The white boxes frame an area that should still work as a poster even if everything else is missing. And anything really important should fall within the inner purple box.

So this is where I come back to the image at the top of this post.

To test my thinking I've been sorting through my old work, mostly through the Waterstones poster stuff but also trying a few other images of mine against it, and even the odd image I didn't create.

If the text in the image isn't clear at the size, the stuff at the top are the images that work perfectly tested against this visual principle: everything important falls neatly into the white box area. The bottom row is that which doesn't work at all tested against it, And the ones in the middle are those that almost do but I get the sense could be improved for purpose by pulling them more into line with this visual principle.

And it turns out the groups match my existing 'favourite' to 'least favourite' ranking quite closely. You can't account for all the factors involved in creating something you're super happy with, and the posters that are my favourites aren't favourites just because on this one compositional point. But I am particularly interested in the middle category, which are generally posters that feel like they should be favourites, but just feel unplaceably unsatisfactory to be. Or posters that have been real favourites but I've questioned more in the time since completing them.

So I took one of these, the bus poster from Autumn 2015, and had a look at what happened when I spent an hour rearranging it very slightly so it fit the white box principle better.

The version on the left is how the version that went out looks under this microscope. It's not bad; the main detail of the illustration gets into the white box. But what fits in the box doesn't form a very pleasing composition.

The orange rectangle containing the copy (supposed to be a bill advertising on the side of the bus) needs to have all its edges inside the white box area, it looks awkward bisecting the area as it does in the original version. The reading girl, the most important detail of the illustration, could do with being brought further into the white box area.
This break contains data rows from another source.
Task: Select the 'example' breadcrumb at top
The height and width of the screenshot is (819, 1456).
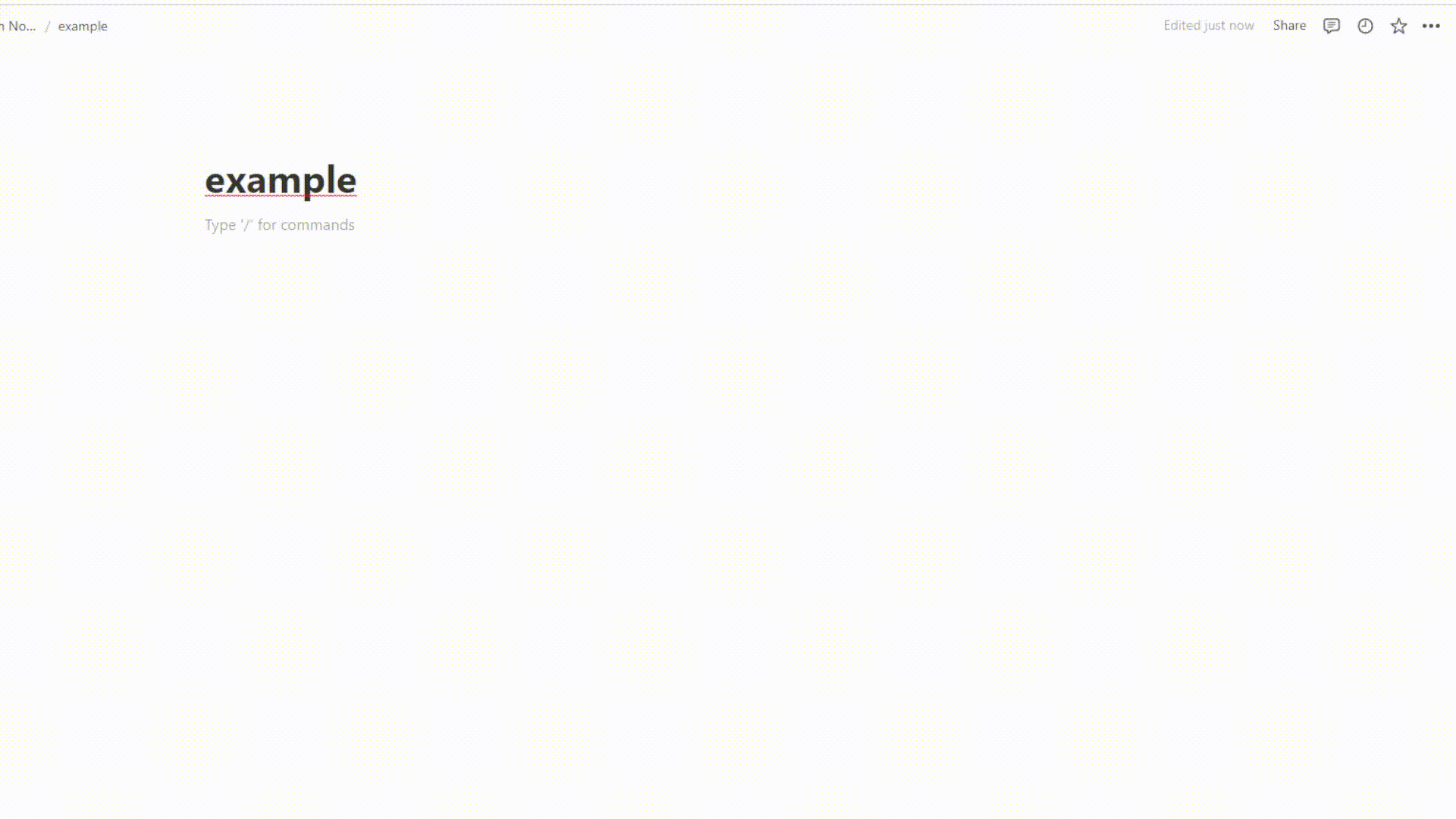Action: pyautogui.click(x=83, y=26)
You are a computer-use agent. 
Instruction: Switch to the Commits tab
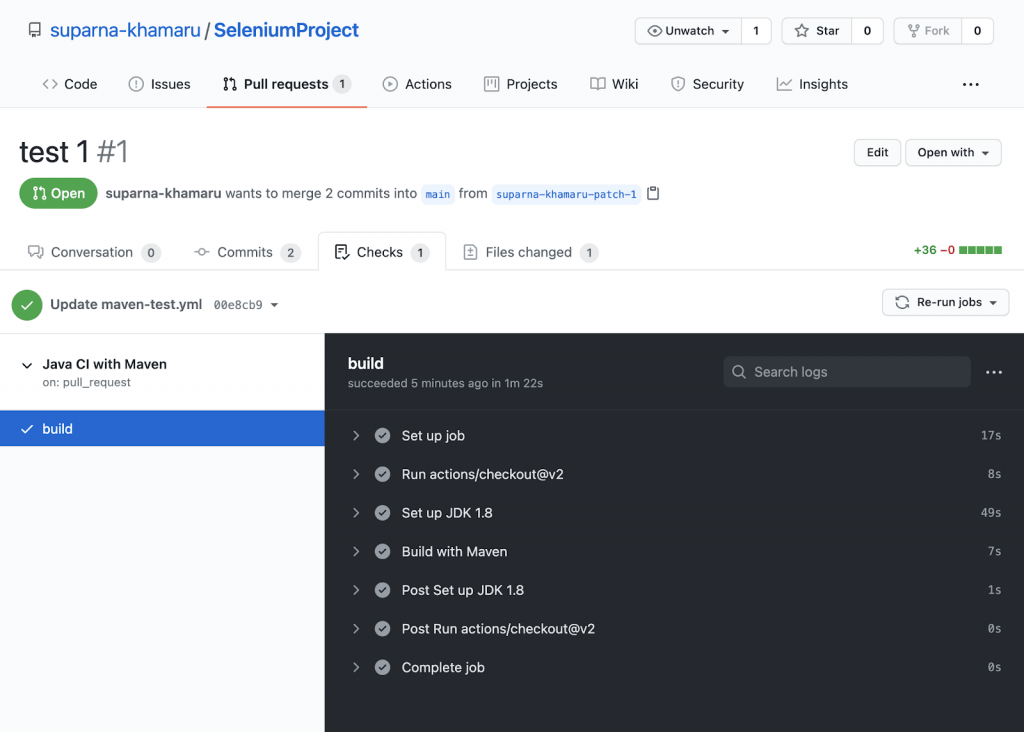pos(245,252)

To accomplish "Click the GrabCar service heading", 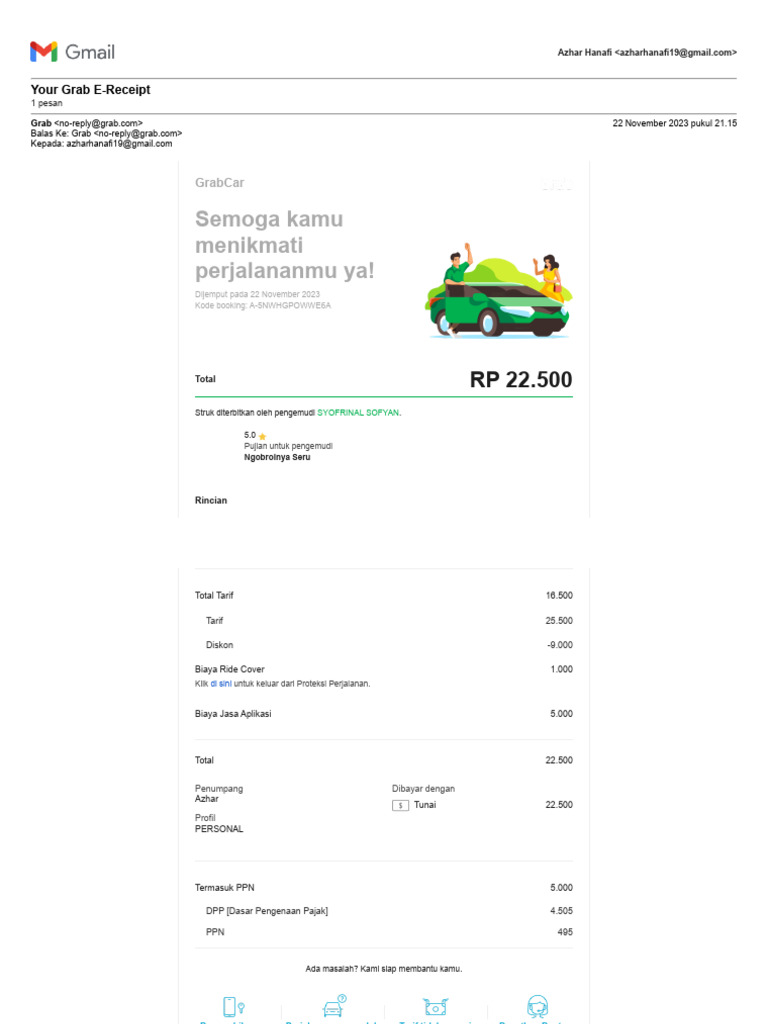I will [220, 183].
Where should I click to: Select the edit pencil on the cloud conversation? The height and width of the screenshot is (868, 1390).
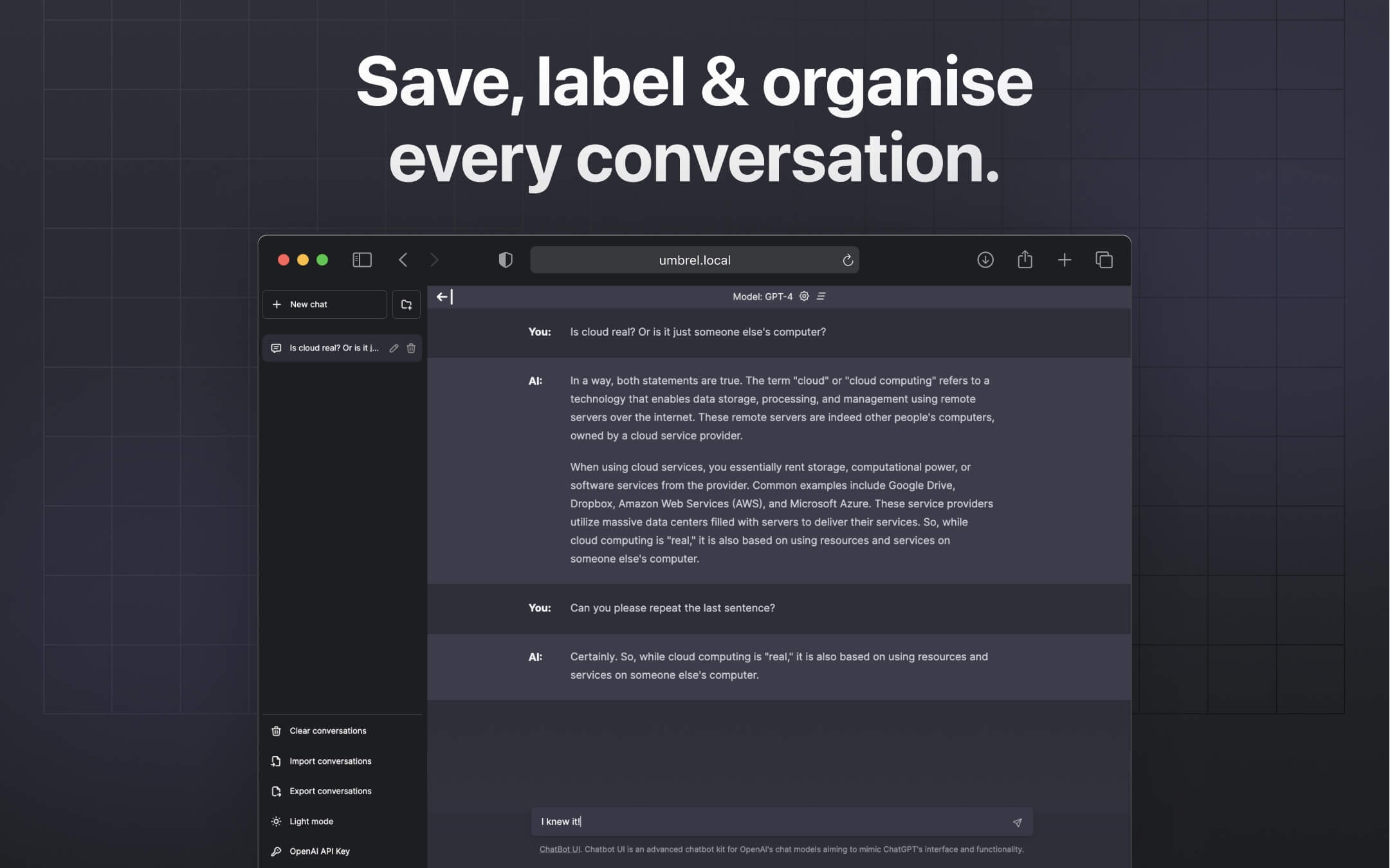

The detail that balances her in the diagonally opposite corner, the man getting onto the bus, could do with edging into the white box. The bus stop sign wants to be more comfortably inside the box too. The bus shape generally needs to shrink in a bit to frame this white box area more clearly.

And cropping down to the essential part of the illustration also highlights ways to improve the image I didn't spot when looking at the wider context of the whole poster: the original font is all wrong. The jaunty, stylised, boxy (and slightly 60s) vibe of the poster need a font with those same qualities, and one with enough weight to dominate the white box area, making the visual hierarchy clearer.

The second image isn't perfect. It's an hour's work and there are details that would need to be ironed out (e.g. the girl with the umbrella needs to not be in front of the bus's wheel; I wonder if the bus stop sign is adding or detracting etc).

And of course these kinds of principles are there to guide rather than dictate. Once I've pulled the image in this direction hard, I can compare the two and decide which merits each has - and split the difference like this third image:

So I'm excited. If I can apply this white box principle to posters I already like a good deal and end up with something I think would work even better, it's a good one to follow closely going forward.